IT struggles with climate change

06.02.2006
Corporate IT managers who never seem to have enough CPU power, disk space, bandwidth or funding might take comfort from U.S. climate scientists. Computerworld's Gary H. Anthes recently talked with two of them and learned that even having access to the world's most powerful information systems is not enough.

Patrick Heimbach is a research scientist in physical oceanography at MIT, and James Hack heads up climate modeling at the National Center for Atmospheric Research in Boulder, Colo. Both scientists use their own organizations' computer systems, as well as those at supercomputer centers around the U.S.

What are you working on at MIT?

Heimbach: We are trying to see if we can simulate, if we can understand, what the ocean has been doing over the last couple of decades. Are we heading toward a warmer world? Is [warming due to] internal variability of the [oceanic and atmospheric] system, or is there something we are doing to the system?

Do you have the computational power to do that?

Heimbach: What we ultimately would like to run we can't currently fit on any computer.

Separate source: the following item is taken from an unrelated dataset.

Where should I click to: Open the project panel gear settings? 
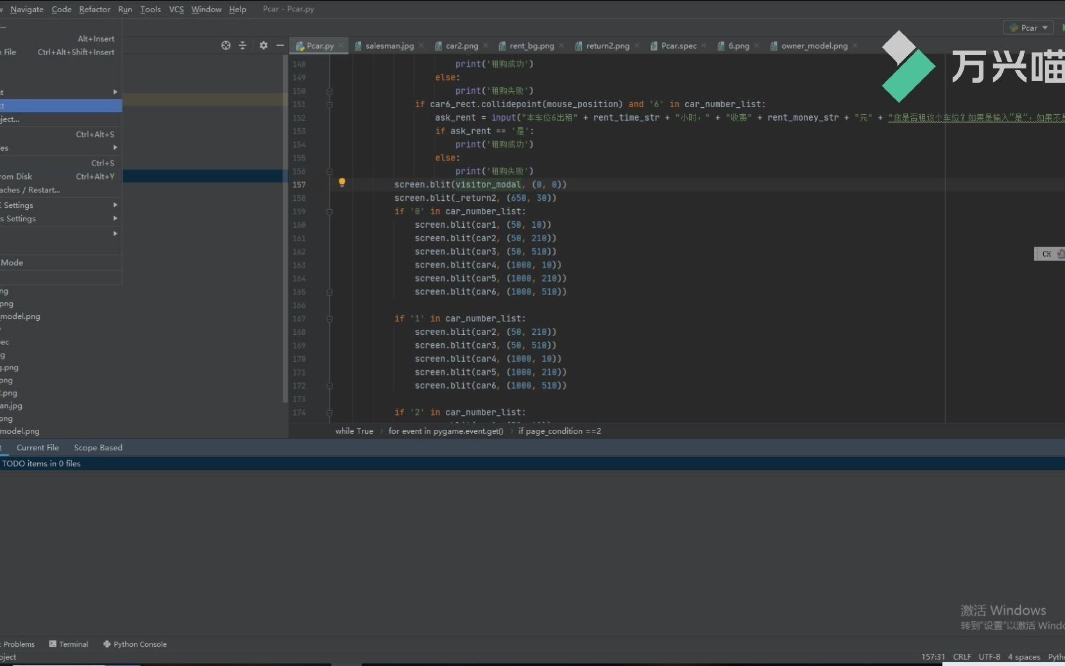(263, 46)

We would need on the order of 20,000 processors, and probably two orders of magnitude faster processors. Each supercomputer center allocates a certain amount of computing time to a specific group. So we have to size down the problem we are addressing for that specific machine.

So it seems you must beg, borrow and steal computer resources for this work.

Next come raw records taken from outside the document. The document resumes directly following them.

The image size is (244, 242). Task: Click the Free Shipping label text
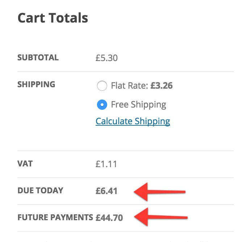(138, 105)
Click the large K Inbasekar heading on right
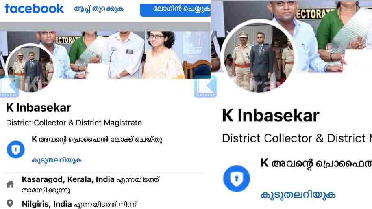The image size is (372, 209). coord(271,116)
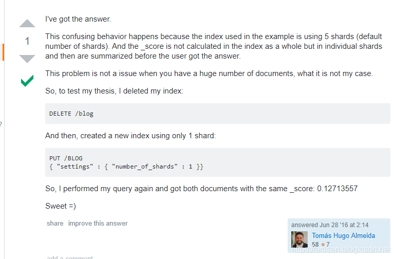Viewport: 396px width, 259px height.
Task: Click the bronze badge dot beside 7
Action: [x=323, y=245]
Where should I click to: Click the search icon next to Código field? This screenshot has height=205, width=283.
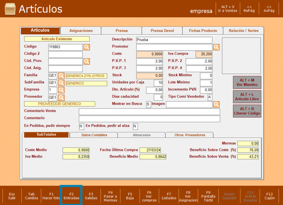(x=86, y=47)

Heimbach: We have to find the cycles where we can find them. But even for the machines that are available, if we really wanted to go to the actual [spatial] resolutions that we need, we probably would not be able to fit those problems on those machines. Give us any machine, and we can immediately fill it with an interesting problem, and we'll still have the feeling we are limited.

Hack: Climate and weather applications... push high-performance computer technology. A decade ago, global climate applications benefited from the extraordinary memory bandwidth of proprietary high-performance architectures, like the parallel vector architectures from Cray and NEC. As scientific computing migrated toward the commodity platforms, interconnect technology, both in terms of bandwidth and latency, became the limiting factor on application performance and continues to be a performance bottleneck.

Is the Internet adequate for connecting you to the supercomputer centers you use around the U.S.?

Heimbach: Transferring several terabytes of data from NASA Ames [Research Center] to MIT is just overwhelming to do in a reasonable time. As of a year ago, we were limited by the 100Mbit/sec. bandwidth of the network that connects our department to the outside world. The best sustained rates that could be achieved were on the order of 55Mbit/sec. That would bring us to a transfer time of 1.7 days per 1TB of data.

We now have better connection to the high-speed Internet2 Abilene network, with its 10Gbit/sec. cross-country backbone. The bottom line still is we need much higher bandwidth, less network congestion and smart transfer protocols, such as the large-files transfer protocol [bbFTP], that minimize CPU load.

Hack: The so-called sneakernet continues to provide the best bandwidth for moving large data sets between computing centers -- shipping data on tapes or disk via overnight services. We are engaged in some emerging computational projects that will generate hundreds of terabytes per experiment. Moving that data is a significant challenge. Storage and access to that data for analysis purposes is a comparably challenging technical task.

How adequate is supercomputer capacity in the U.S. for scientific research?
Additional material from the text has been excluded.